▶ **PFLICHTAUFGABEN**:
A. Schreibe aus dem Auszug alles ab, von „Es hat sich“ bis hinunter zu „nie eine Option.“.
B. Erläutere in ein bis drei Sätzen, warum der Auszug den Hohn und Spott gegenüber religiös-theologisch motivierten Pazifisten als unfair bezeichnet.

▶ **AUSZUG**:
▽

Heinz Angehrn

Desillusionierung

Auf sehr hartem Boden von Tatsachen angekommen sehen sich zurzeit viele, die sich vor religiös-theologischem Hintergrund für Pazifismus bzw. Gewaltlosigkeit engagiert haben. Hohn und Spott sind ihnen seitens ihrer ideologischen Gegenseite gewiss, das ist sicher zunächst mal einfach unfair. Denn unter pazifistisch eingestellten Menschen (etwa den Dienstverweigerern, denen ich im Verlauf meines Studiums begegnete) gab und gibt es viele mit einem hohen Ethos und auch dem dazu nötigen gelieferten Tatbeweis. Es ist nicht zu zweifeln am individuellen Gewissensentscheid. Jedoch:

Es hat sich eben gar nicht so viel verändert, seit ich als 18jähriger Gymnasiast die mehrseitige Begründung für meinen Antrag auf Einteilung in den waffenlosen Dienst der Schweizer Armee geschrieben hatte und mich auf die Suche nach Referenzen machte – ein übrigens sehr spannender und lehrreicher Abschluss der Pubertät, der mich dann (nebst anderem, das heute nicht Thema sein soll) direkt ins Studium der Theologie führte. Dienstverweigerung war für mich als Kind von Aktivdienst-Eltern nie eine Option.

△

▶ **ERFASSTE DATEN**:
▽

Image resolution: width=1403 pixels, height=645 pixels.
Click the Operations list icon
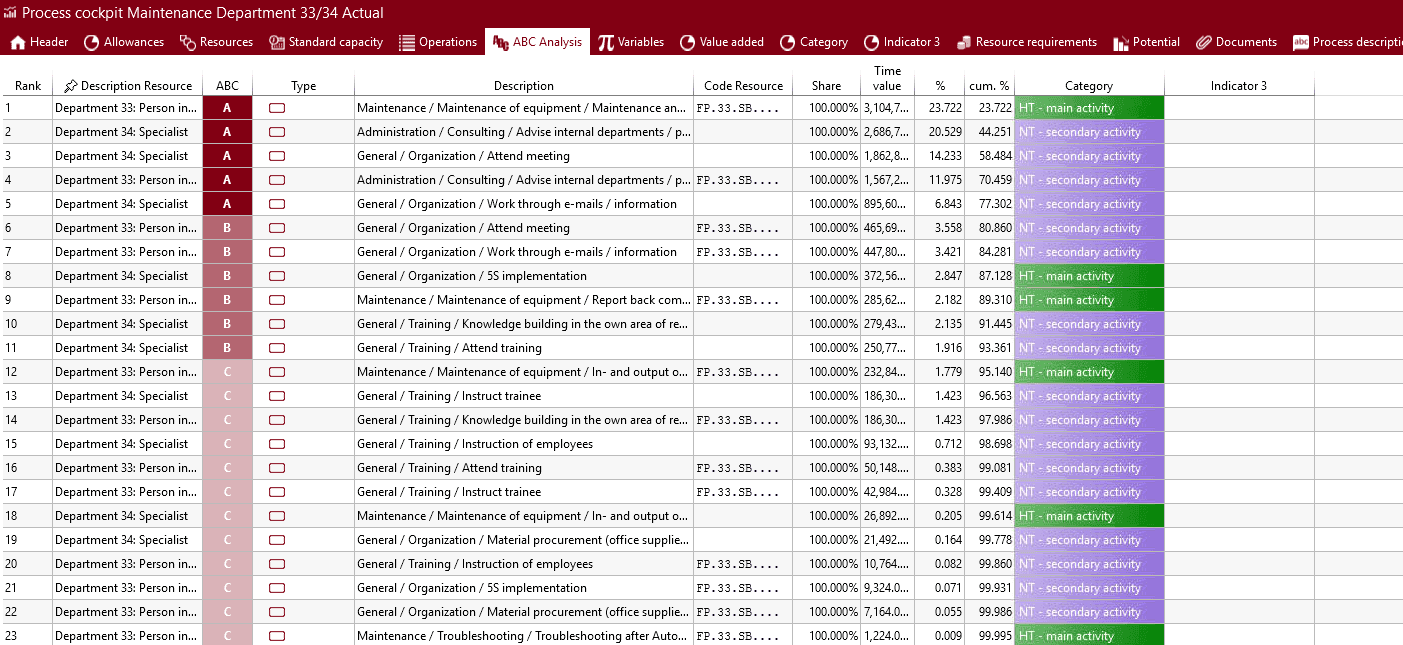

△

▶ **ERWARTETE AUSGABEN**:
A.
Es hat sich eben gar nicht so viel verändert, seit ich als 18jähriger Gymnasiast die mehrseitige Begründung für meinen Antrag auf Einteilung in den waffenlosen Dienst der Schweizer Armee geschrieben hatte und mich auf die Suche nach Referenzen machte – ein übrigens sehr spannender und lehrreicher Abschluss der Pubertät, der mich dann (nebst anderem, das heute nicht Thema sein soll) direkt ins Studium der Theologie führte. Dienstverweigerung war für mich als Kind von Aktivdienst-Eltern nie eine Option.

B. Unter pazifistisch eingestellten Menschen, etwa Dienstverweigerern, gab und gibt es viele mit einem hohen Ethos, die dafür auch den nötigen Tatbeweis geliefert haben. Am individuellen Gewissensentscheid ist nicht zu zweifeln.